第二十六話
「あ、クロノくん! シュテル! こっちは誰がいくか決まったよ!」
作戦司令室に戻ったクロノたちを出迎えたのは、そんななのはの明るい声だった。
「ああ、わかった」
「では、問題なく稼働するかどうかのテストを」
「丁度いい。そのテスト担当は僕がやる。それからもう一人のテストは……リーゼ、君が」
「まあ、他に適任もいないしね」
「しゃーない、頑張るよ」
こうしてクロノとリーゼ姉妹に分かれて、干渉制御ワクチンのテストが開始された。
「最初はやっぱり、君になったか」
「普段のじゃんけんは弱いけど、ここぞってときには負けないの!」
クロノの予想通り、最初のテスト相手はなのはだった。確かに彼女の言う通り、なのははここ一番の大勝負での強さには定評がある。そういうところは、実になのはらしいところだ。
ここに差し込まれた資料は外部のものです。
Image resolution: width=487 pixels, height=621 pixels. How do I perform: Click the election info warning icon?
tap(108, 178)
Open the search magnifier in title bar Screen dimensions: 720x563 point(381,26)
「時間がないからちゃっちゃといくぞ。さあ、システムを走らせてくれ」
「うん! プログラムカートリッジ『ネーベルヴェルファー』ロード。ドライヴイグニッション!」
『All light』
カートリッジをロードしたなのはの体が、自身の魔力光に包まれる。ネーベルヴェルファーはドイツ語で煙幕兵器を意味しており、ドイツ軍では多連装ロケットランチャーの名称として用いられている。遠距離から広範囲をカバー出来るので、長距離砲撃主体のなのはには合っているのかもしれない。
エクセリオンモードといい、現在研究中の『ブラスター』といい、なのはは自己強化系のスキルを使うのが実に上手い。強化システムを使うこの闘いにおいては、これ以上の適任はいないだろう。
「よし……来いっ!」
「バスターっ!」
「うわーっ!」
かすっただけでも防御用の魔力をごっそりと奪っていく、凄まじいまでの威力を持った魔力砲がクロノを襲う。まったく遠慮も手加減もないなのはの攻撃が、訓練室を大きく揺るがした。
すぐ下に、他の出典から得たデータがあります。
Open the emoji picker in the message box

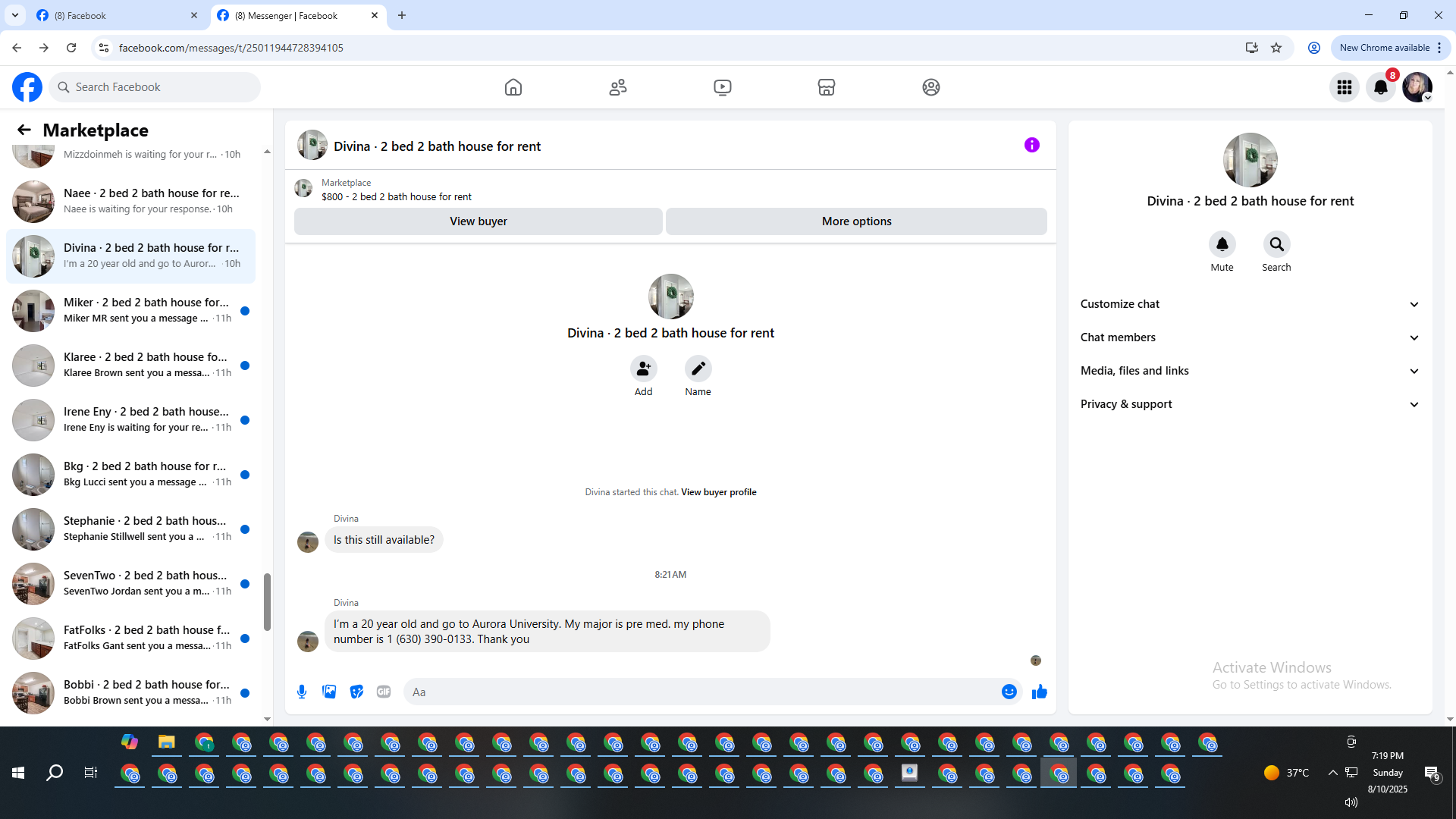[1009, 692]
終わらない炸裂音とクロノの悲鳴。この闘いを見たものは後にこう語る。
『これはリンチではない、訓練だ』
「あああ〜っ!」
「うむ……ここまでだ」
かなり不利な条件ではあったものの、それでも勝ってしまうところがクロノのクロノたる所以である。もっとも、これ以上続けると危ないのはクロノの方であるという悲しい現実があるのだが。
「あわわ! クロノくん、大丈夫?」
「そう思うなら、少し加減してくれ……危うく死ぬところだったぞ」
「ごめんー。まだコントロールが上手く出来なくって」
そうは言うものの、なのはの持つ集束技術とその命中精度に関しては見事と言わざるを得ない。
「さて、メインのなのははこれでいいとして、サブの方は……」
「やはり君だったか、ヴィータ」
「いや、その……」
じゃんけんの強い事がヴィータの自慢だったが、この土壇場に来てなのはに五回勝負の三タテをくらうとは夢にも思わなかった。
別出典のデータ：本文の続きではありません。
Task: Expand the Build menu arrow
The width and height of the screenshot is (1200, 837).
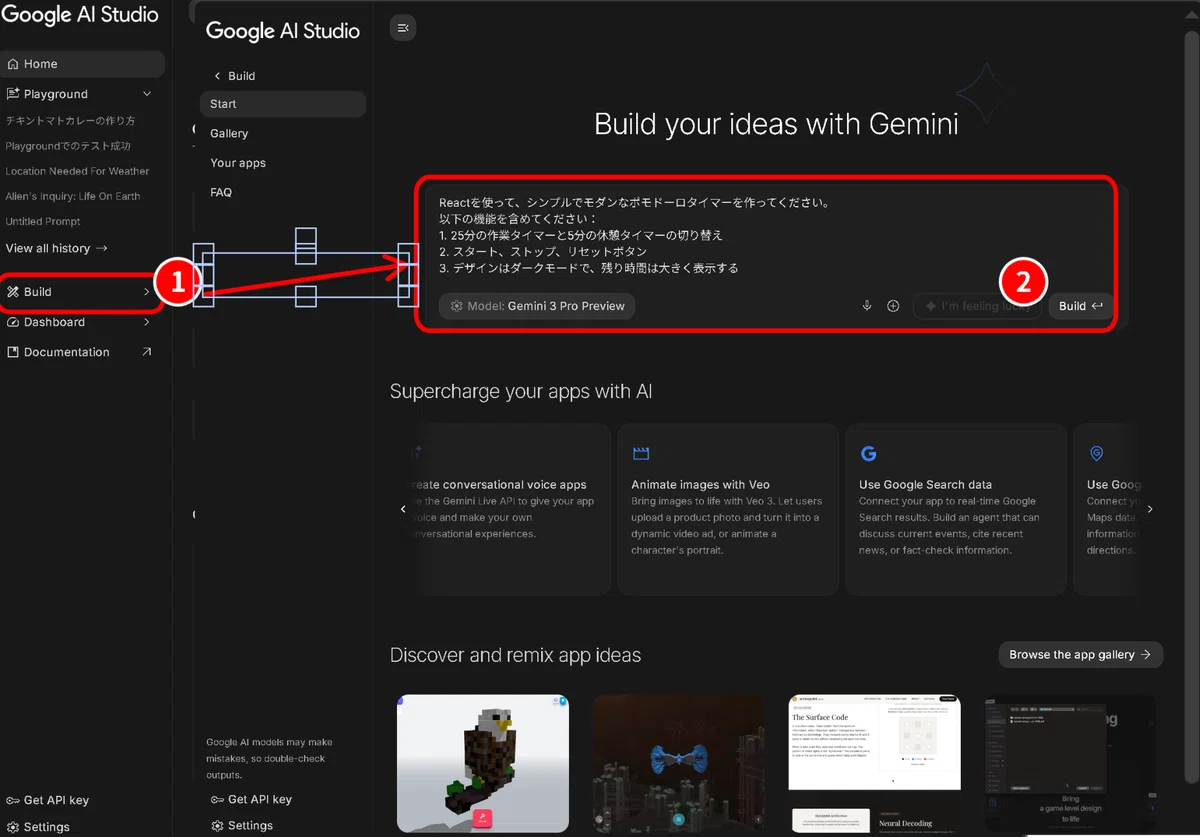Action: pyautogui.click(x=147, y=292)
「ま……まあ、君もなのはも実力的には申し分ないんだ」
ちょっぴり落ち込んだ様子のヴィータになんと声をかけてよいかわからず、とりあえずあたりさわりのない話題でクロノはお茶を濁した。どんな決め方であろうとも、本人が納得しているのならそれでよく、いちいちクロノが口出しするような事ではない。
「必要なのは、システムに上手く対応できるかどうかだからな。まあ、なのはよりは君の方が経験や技量の分、適応力は高そうだ」
「そう言ってもらえっと、ありがてーです」
意外なクロノの賛辞には、つついヴィータも頬を染めてしまう。
「実際、君の戦技は理論的だからな。守護騎士きってのオールラウンダーというのは、伊達じゃない」
「ほんとですか? なんか照れるな」
「おまけに実技一辺倒じゃなくてデスクワークも完璧で、なんといってもちっちゃくて可愛い」
「ええええーっ?」
「……と、なのはが言っていた」
「照れたの、取り消します」
なのはの名前が出た途端、むすっとするヴィータ。その表情の変化は、見ているだけでも楽しい。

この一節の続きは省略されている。